No time or energy for niceties today, let’s get straight to the firehose of news:

  • The Jackson County Legislature plans to vote Monday on putting a measure on the April ballot to extend a 0.375% sales tax surcharge for 40 years to fund new Kansas City Royals and Chiefs stadium projects, even though neither team has decided what kind of stadium projects they want, let alone agreed to lease terms that would determine what if anything the county would get in return. (Jackson County Executive Frank White counters, “You don’t want to rush into something that the taxpayers have to be responsible for for 40 years without getting some equitable agreement with both teams,” but nobody appears to be listening to him.) Meanwhile Clay County appears to be readying its own sales tax hike ballot measure, only with a much larger (as yet undetermined) sales tax surcharge rate because Clay County has fewer people and so less sales. Bidding wars, man, they can’t be beat — I really need to see if I can get New York and New Jersey to compete to see who’ll agree to renovate my kitchen.

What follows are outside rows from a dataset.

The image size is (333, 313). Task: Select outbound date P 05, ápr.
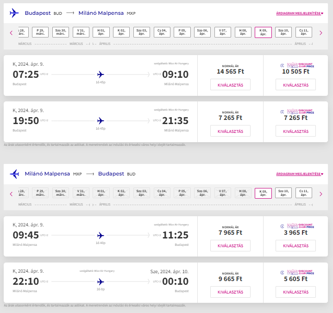182,32
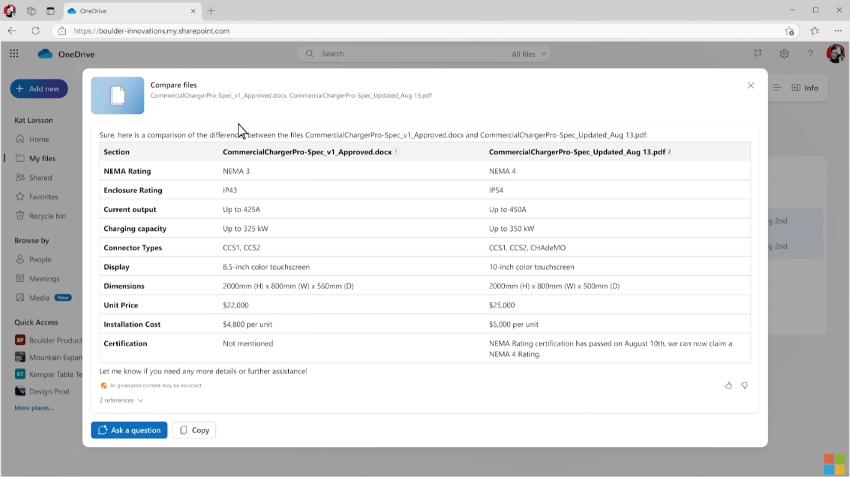Give a thumbs up to the AI comparison
Image resolution: width=850 pixels, height=477 pixels.
pos(729,385)
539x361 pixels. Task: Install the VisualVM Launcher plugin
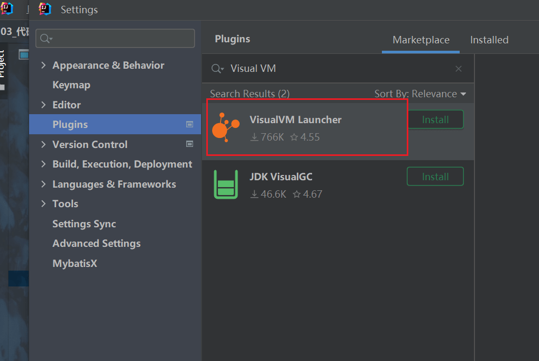[435, 119]
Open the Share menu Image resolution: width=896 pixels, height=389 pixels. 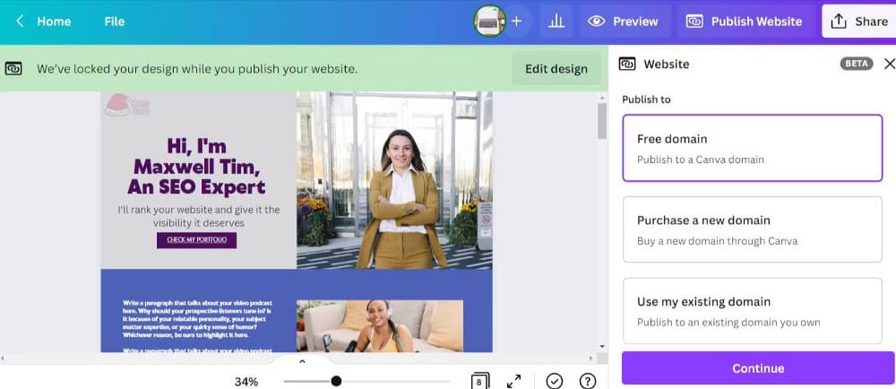858,22
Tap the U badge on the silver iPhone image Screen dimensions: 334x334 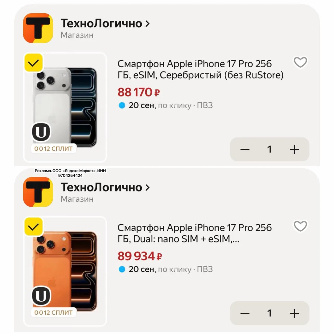[41, 132]
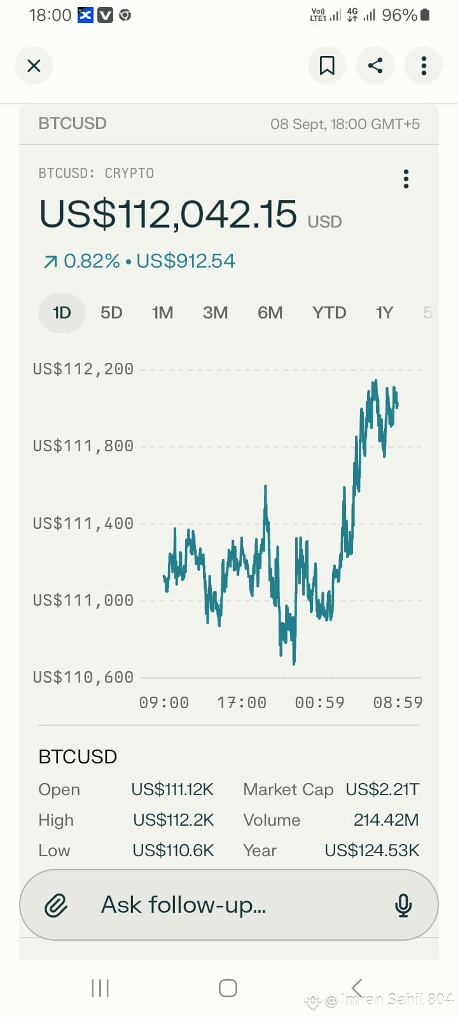
Task: Switch chart to 5D range
Action: (x=111, y=313)
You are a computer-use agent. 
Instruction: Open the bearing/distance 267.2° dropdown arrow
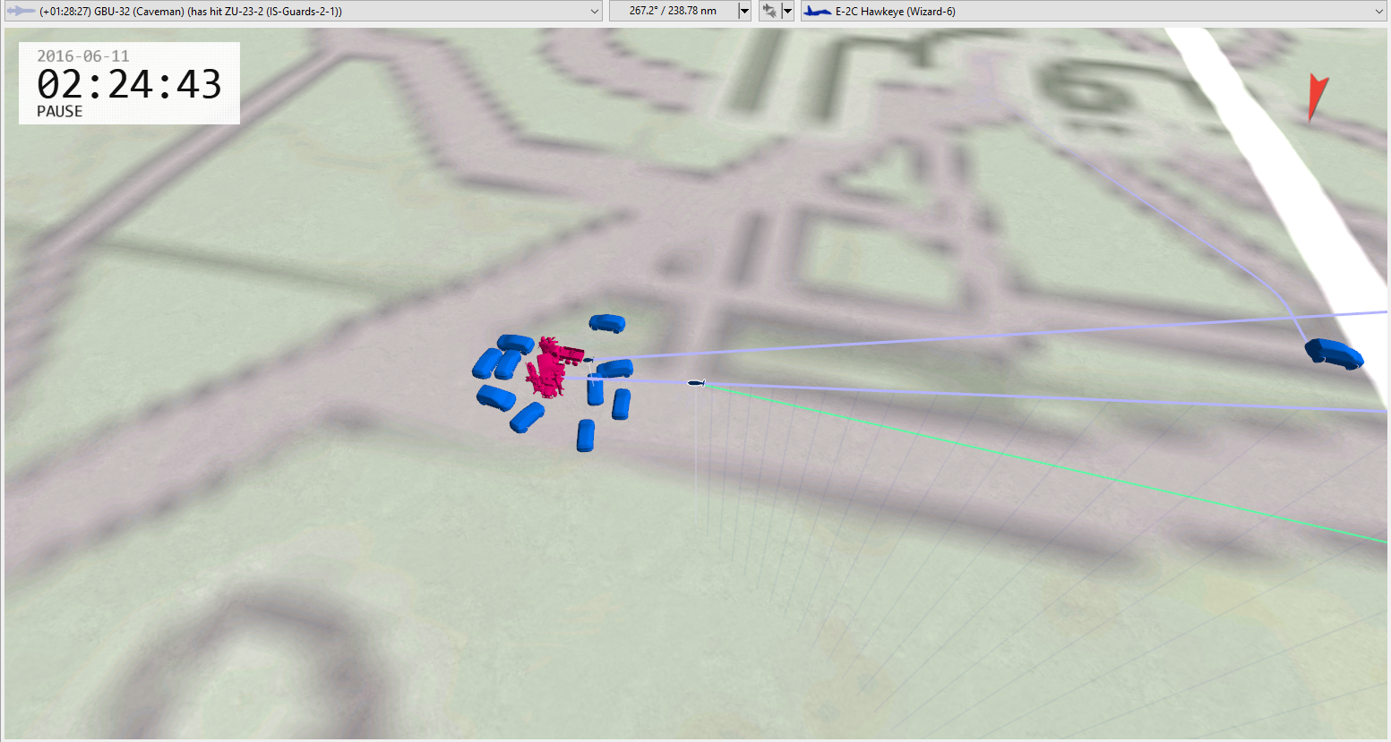[x=744, y=12]
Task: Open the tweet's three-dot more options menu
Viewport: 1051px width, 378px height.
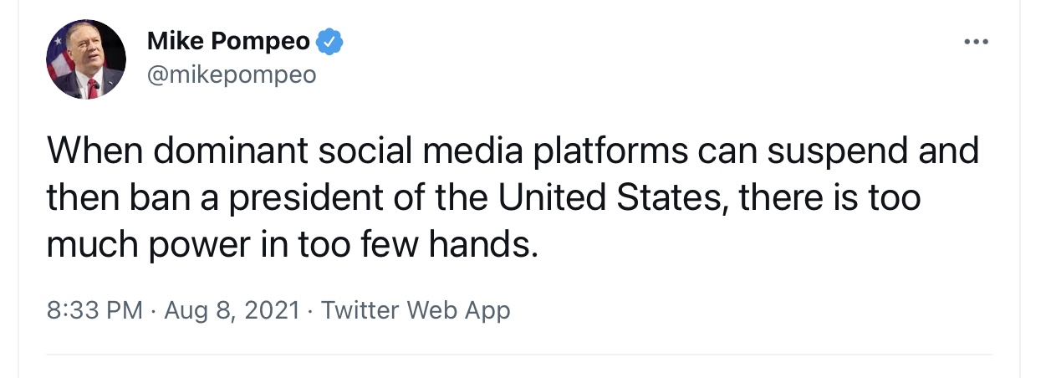Action: click(x=976, y=41)
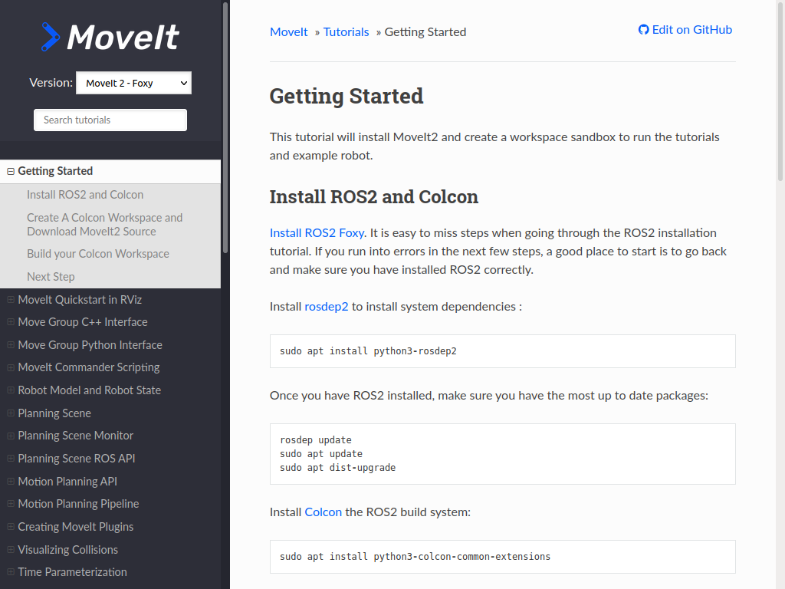Click the Search tutorials field
The image size is (785, 589).
tap(110, 120)
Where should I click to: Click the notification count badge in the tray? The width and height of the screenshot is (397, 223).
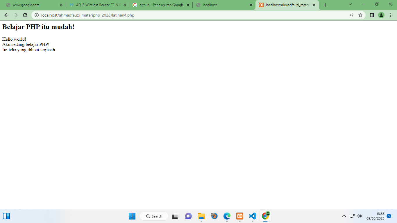(388, 216)
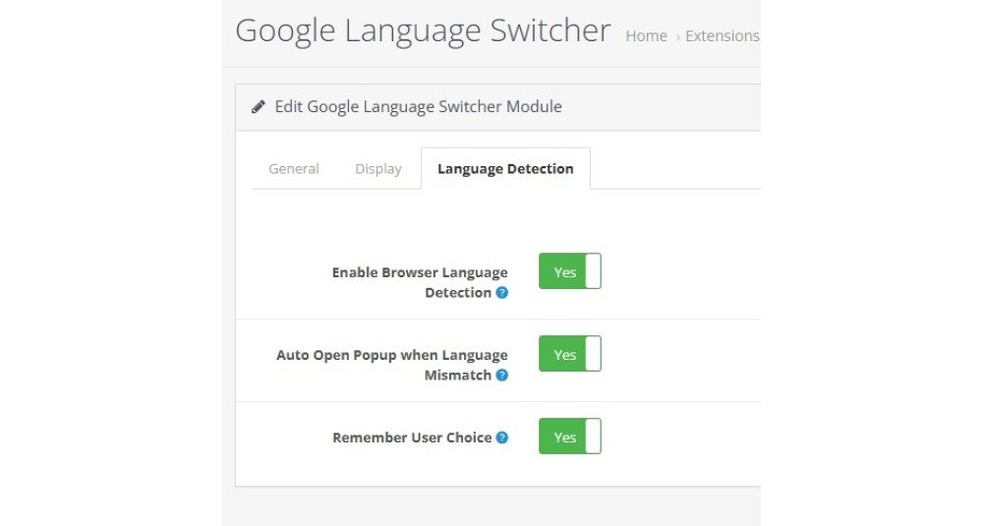Image resolution: width=983 pixels, height=526 pixels.
Task: Click help icon next to Language Mismatch label
Action: coord(502,376)
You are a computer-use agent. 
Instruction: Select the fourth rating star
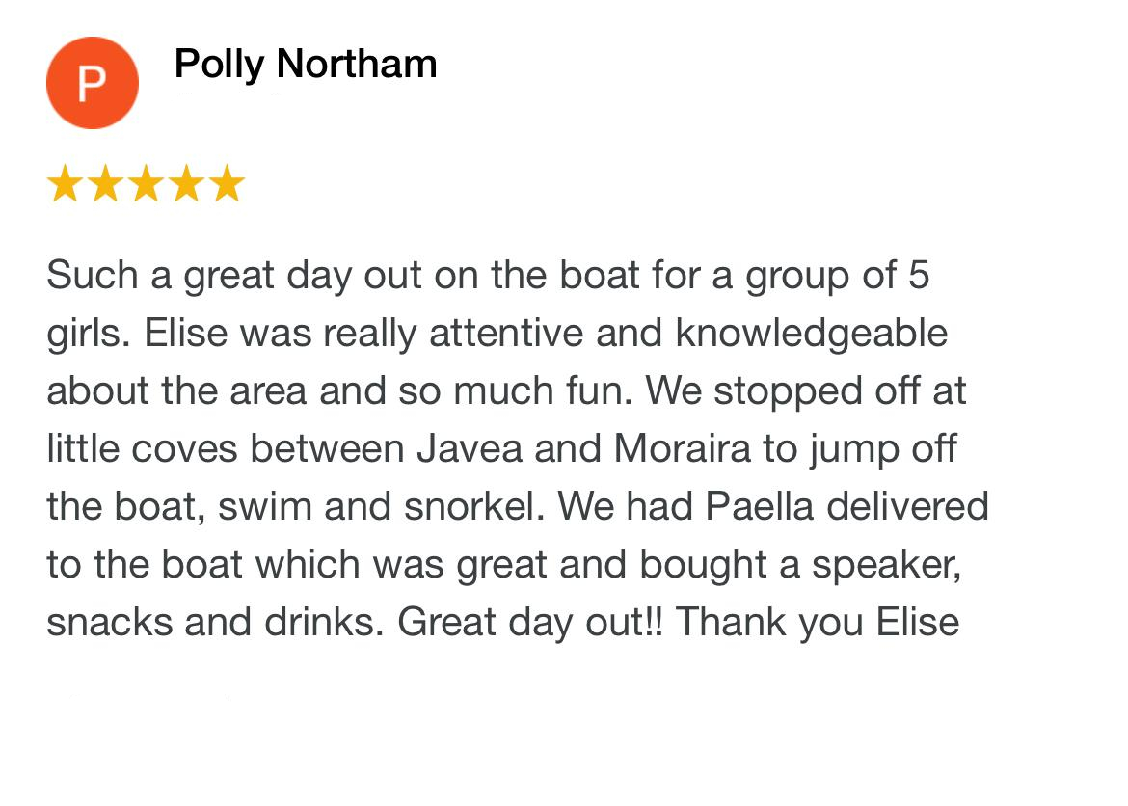click(186, 183)
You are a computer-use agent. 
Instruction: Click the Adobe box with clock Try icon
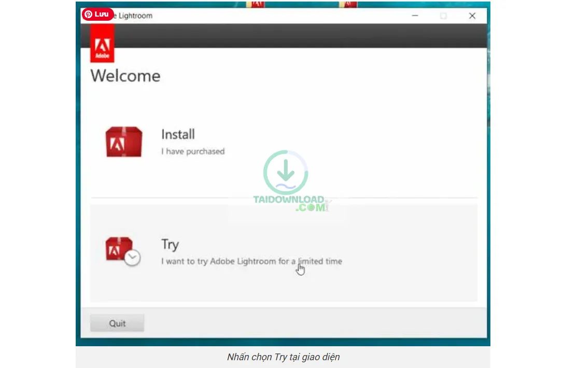coord(123,251)
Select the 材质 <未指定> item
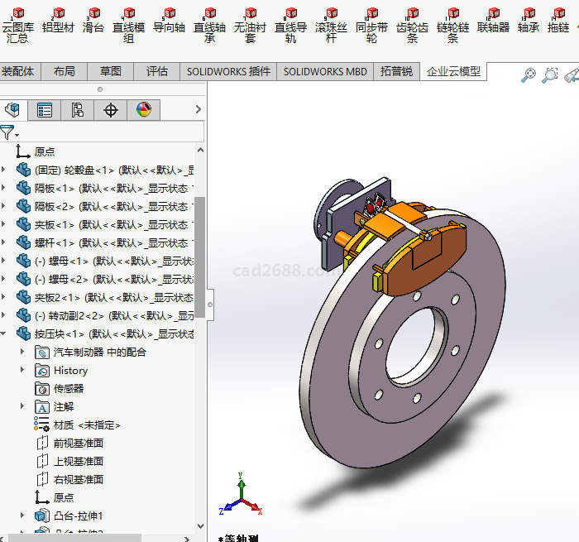Image resolution: width=579 pixels, height=542 pixels. [x=87, y=425]
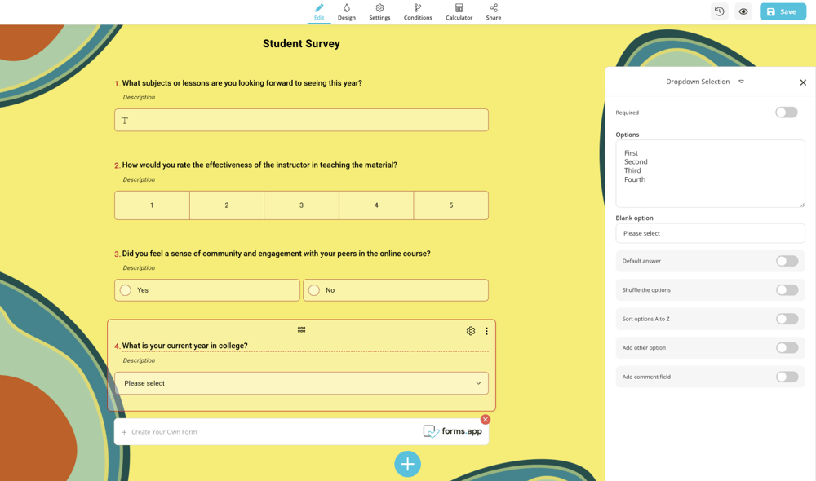816x481 pixels.
Task: Remove the forms.app branding with red X
Action: (486, 420)
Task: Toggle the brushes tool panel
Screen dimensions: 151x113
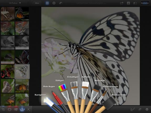Action: pos(22,109)
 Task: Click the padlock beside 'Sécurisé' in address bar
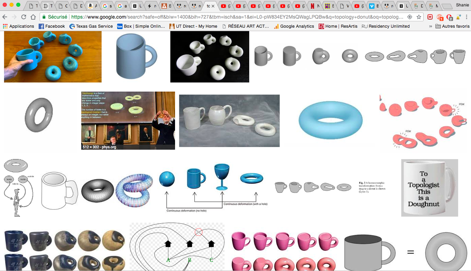(44, 16)
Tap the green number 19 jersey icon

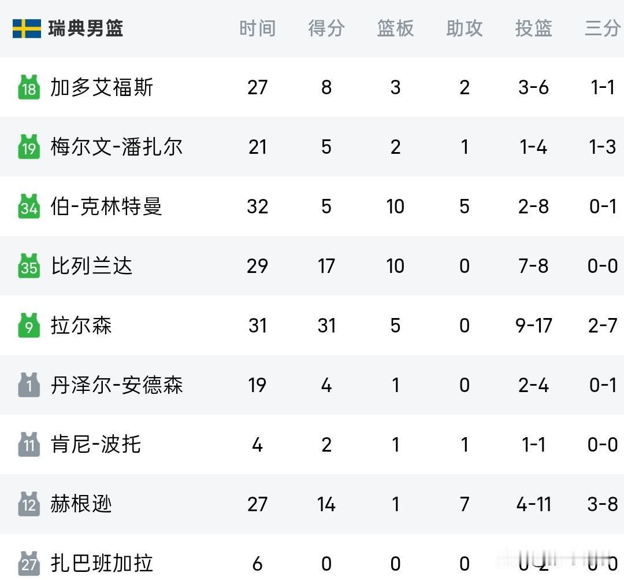[x=29, y=147]
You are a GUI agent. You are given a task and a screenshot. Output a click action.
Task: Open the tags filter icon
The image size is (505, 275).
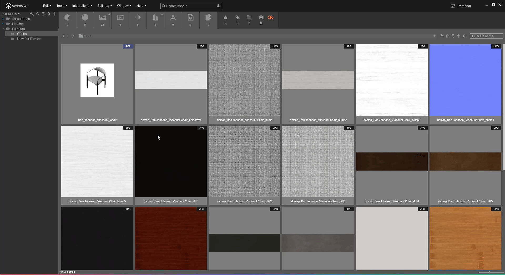click(x=237, y=18)
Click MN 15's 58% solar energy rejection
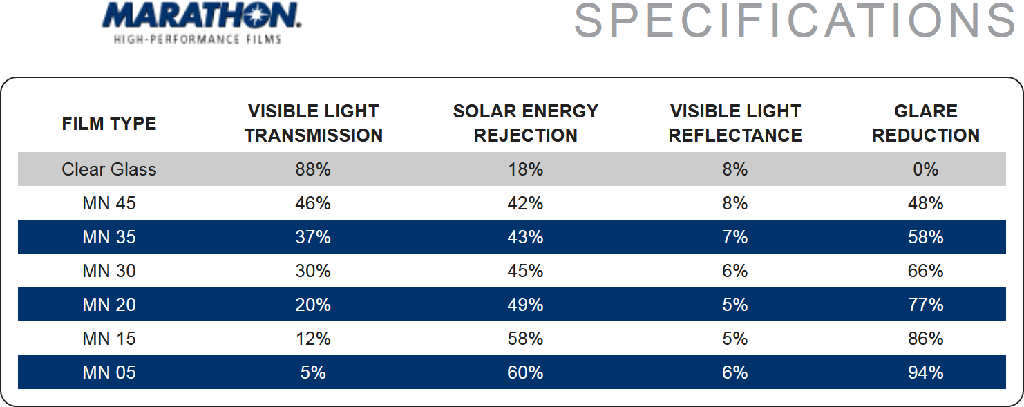The width and height of the screenshot is (1024, 407). [525, 339]
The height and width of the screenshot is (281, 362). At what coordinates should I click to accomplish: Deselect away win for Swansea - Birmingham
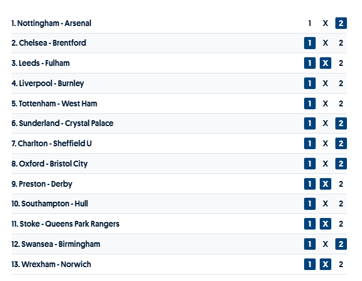tap(341, 244)

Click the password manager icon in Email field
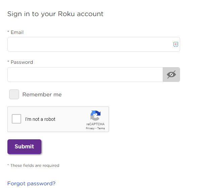point(175,44)
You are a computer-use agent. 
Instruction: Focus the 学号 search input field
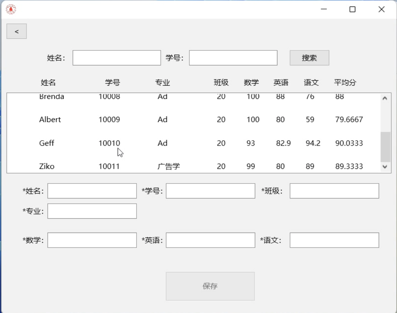click(x=233, y=58)
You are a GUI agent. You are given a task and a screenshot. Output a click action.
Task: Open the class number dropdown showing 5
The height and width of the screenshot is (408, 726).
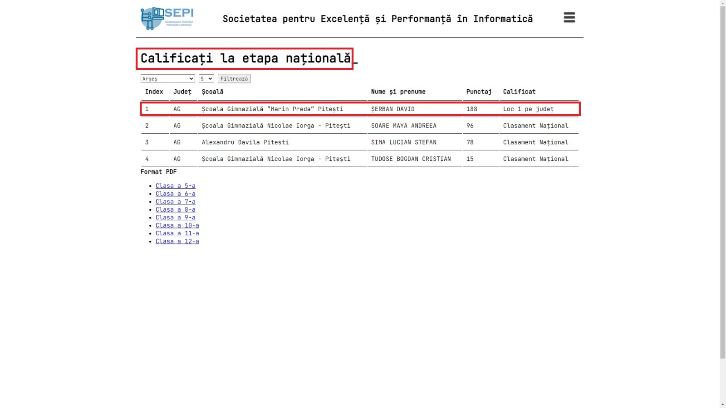[206, 79]
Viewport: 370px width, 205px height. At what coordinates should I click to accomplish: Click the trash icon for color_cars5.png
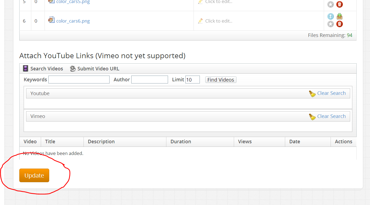(x=339, y=4)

  • The San Antonio city council approved a plan to siphon off any future increase in hotel tax revenues from within three miles of the city’s convention center and spend it on convention center upgrades, a renovation of the Alamodome, plus possibly a new Spurs arena. Estimates are that the hotel tax money could come to $222 million, but it’s not clear if that’s present value or over time, and anyway the whole thing is just a guess at how much will be spent at area hotels in the future and what it’ll be spent on is still TBD, but suffice to say there’s a slush fund now should anyone want to tap it.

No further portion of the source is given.